As with any investment, the electric scooter market requires upfront cash and plenty of risk tolerance. Huge growth is possible–even likely–but far from inevitable. The bottom bottom could fall out of the industry entirely, and there are plenty of company-specific risks, too.
That’s no different from any other growth investment, of course, but it’s important to understand before jumping in.
But if you’re into electric scooters for their own sake, then there are several more entrepreneurial ways to turn your interest and knowledge into money. Most require limited money and risk, but ample time and tenacity.
Sell parts and spares online
You may or may not realize that a great deal of what you buy on Amazon comes from third-party sellers. Sometimes, they’ve simply purchased existing products in bulk to resell. Other times, they’ve actually designed something from the ground up and worked with a large manufacturer to offer it under a proprietary brand (“private label”).
That’s as true with electric scooters as with any other product category.
If you see growing demand for simple and readily available parts, then what’s to stop you from following that same business model?

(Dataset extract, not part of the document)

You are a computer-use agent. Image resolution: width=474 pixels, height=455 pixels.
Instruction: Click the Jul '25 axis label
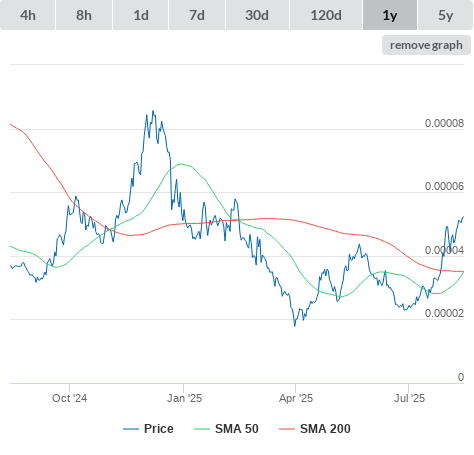[x=409, y=398]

Granted, it takes money and involves risk. But also exposes you more directly to market growth than, say, in a gargantuan corporation whose vast portfolio just so happen to include a scooter rental service.

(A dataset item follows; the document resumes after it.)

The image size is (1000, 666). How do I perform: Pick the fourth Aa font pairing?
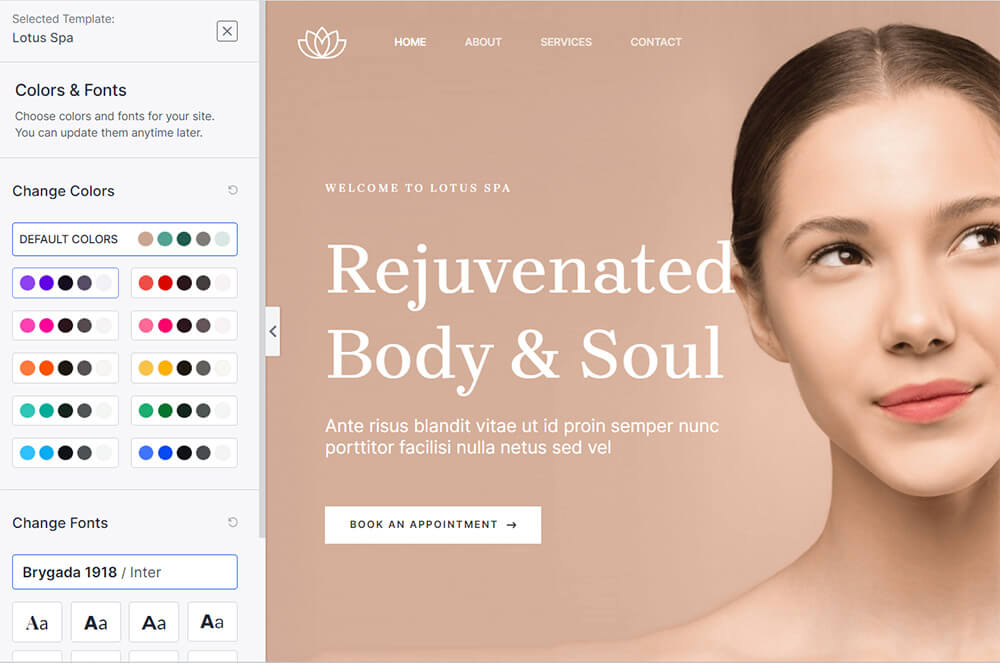tap(212, 622)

Design the accessories you wish existed
Let’s take that idea a step further.
Is there a scooter accessory you can’t believe nobody has made yet? Or does a common part cause headaches that would be a cinch to solve?
If so, then consider filling that gap with a design of your own. 3D printing is a cheap and quick way to test your design, especially if you can get access to a shop, “makerspace,” or other setting with high-end equipment.

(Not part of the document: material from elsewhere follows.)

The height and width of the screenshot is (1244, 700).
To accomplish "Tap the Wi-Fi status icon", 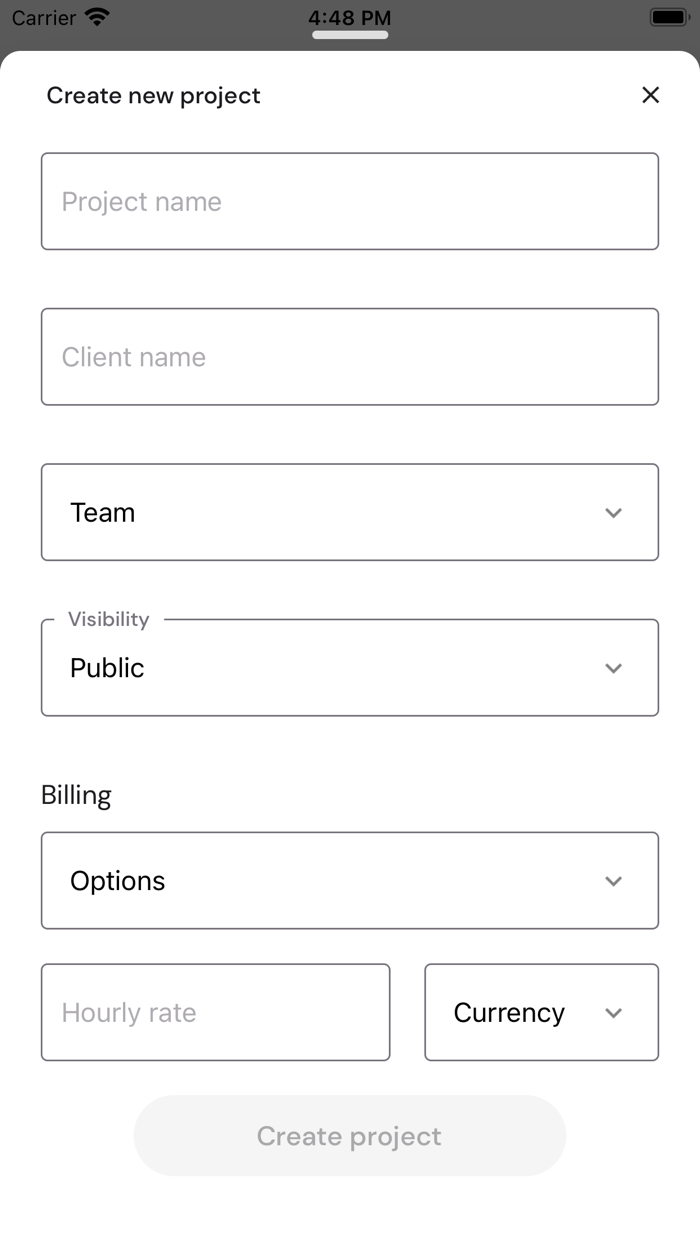I will click(97, 17).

You can also work with a bigger manufacturer, but keep in mind that prototypes and inventory can eat up capital with no guarantee of a return. That’s especially true if your design would be the very first of its kind. In that case, low-cost 3D-printed prototypes strike me as a better choice.
Offer an uncommon but valuable service
Dedicated repair services are extremely hard to find, and shipping a scooter to the manufacturer to repair is very expensive.
If you have in-depth knowledge of scooter mechanics and electronics, then consider repairing them–for a decent fee, of course.
Drop-off services could work well in/near large cities, and a mobile service seems even more promising.
You may need tools and will certainly need an inventory of common spares. But unlike something you’ve invented from scratch, the above can usually be resold if you don’t need them.
By the way, consider using your technical know-how to pick up secondhand electric scooters and resell them at a premium. After all, the skills needed to repair others’ scooters are basically the same skills needed to fix and flip for yourself.
Create ultra-helpful industry & product info
As the electric scooter market grows, so will the questions people need answered. From reviews and buyer’s guides to how-to’s and FAQs, you can turn your firsthand experience into an endless amount of useful information.
Remember: usefulness and relevance brings eyeballs, and eyeballs bring revenue.
If you’re trying to monetize your interest with essentially no upfront costs, then this is easily the best way. Speaking as a blogger myself, be prepared for hard work, slow progress, and stiff competition!
We’ve seen that there are a few stocks with exposure to electric kick scooter rental. The upcoming Helbiz listing is the most direct, but also the most speculative. Scooter manufacturers are generally not accessible to individual investors, since those companies are mostly private and foreign.
If you’re optimistic about the electric scooter market, and are willing to put in the work, then I believe your own project will be the best investment. We’ve covered a few ideas, ranging from info/media projects to e-commerce and design.
Those of you who are entrepreneurially inclined will think of plenty of other ways to build a small business around this niche–and perhaps even a not-so-small one!